The Government of the Philippines’ Department of Environment and Natural Resources announced yesterday at COP28 that it is joining the World Economic Forum’s Blue Carbon Action Partnership to accelerate the restoration and conservation of coastal ecosystems.
South-East Asia is home to almost one-third of mangroves globally, with nearly 20% of the world’s mangroves in Indonesia alone. Blue carbon ecosystems such as mangroves, seagrasses and salt marshes store up to five times more carbon per acre than tropical rainforests and have been receiving greater attention in recent years. Yet, these ecosystems are under threat of destruction. These important carbon sinks also provide support for livelihoods, food security, shoreline protection and habitat for numerous.
“Coastal ecosystems such as mangroves are critical to life in the ocean and to those who live alongside it. Increasingly, we are also recognizing their vital role to buffer us against the worst effects of the climate crisis,” said Alfredo Giron, Acting Head of the Ocean Action Agenda and Friends of Ocean Action at the World Economic Forum. “When blue carbon benefits are recognized and valued by governments and businesses, who commit and invest in the restoration of mangrove, seagrass and salt marsh ecosystems around the world, everybody wins – people, nature, climate and ultimately, the planet.”
The newly launched National Blue Carbon Action Partnership in the Philippines will convene, coordinate and support implementation to scale high-quality blue carbon action, representing nearly 700 billion metric tons of carbon sequestered in mangroves and seagrasses in the country.
“The Philippines, endowed with rich biodiversity and extensive coastlines, is home to vast blue carbon ecosystems.
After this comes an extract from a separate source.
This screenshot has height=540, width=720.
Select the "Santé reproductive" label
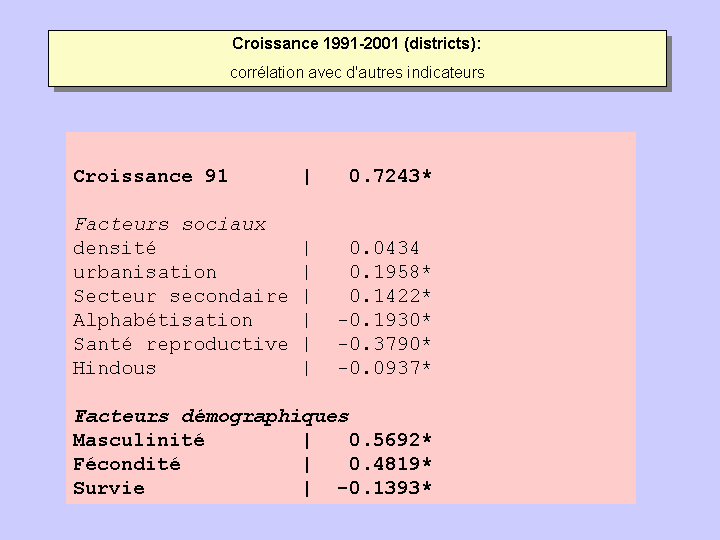click(x=180, y=345)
We look forward to working with the Blue Carbon Action Partnership to facilitate the inclusive, whole-of-society approach to developing a shared ambition for blue carbon, community resilience, inclusive development and unlocking the Philippines’ potential to provide nature-based climate solutions for the rest of the world whilst supporting our programs for protected areas and preparing the country for participating in the new blue economy,” said Antonia Loyzaga, Secretary of the Department of Environment and Natural Resources of the Philippines.
The Philippines partnership is the second to be launched after an agreement last year with the Government of Indonesia, which has also strengthened its partnership agreement with the World Economic Forum at COP28 and is preparing to launch its National Blue Carbon Action Partnership secretariat. Combined, the Philippines and Indonesia house 4 trillion tons of carbon in their blue carbon ecosystems, which is the carbon equivalent of over 11 trillion of barrels of oil consumed.
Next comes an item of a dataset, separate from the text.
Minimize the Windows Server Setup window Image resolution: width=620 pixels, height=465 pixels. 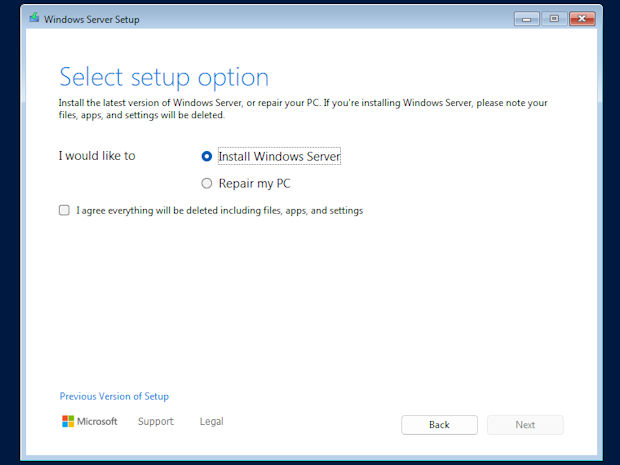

There is increasing demand for blue carbon ecosystem restoration and conservation to attain the multifaceted benefits these ecosystems provide, including food security, support for livelihoods, coastal protection and carbon storage. Working with its government partners, the Blue Carbon Action Partnership can support connecting finance with countries that have established policies to receive blue carbon ecosystem investment.
“The ocean is our largest buffer in tackling the climate crisis and it plays an essential role in climate change mitigation, resilience and adaptation as well as regulating the global weather system. It is encouraging to see the ocean gaining increasing prominence as a natural resource for accelerated climate action,” said Giron.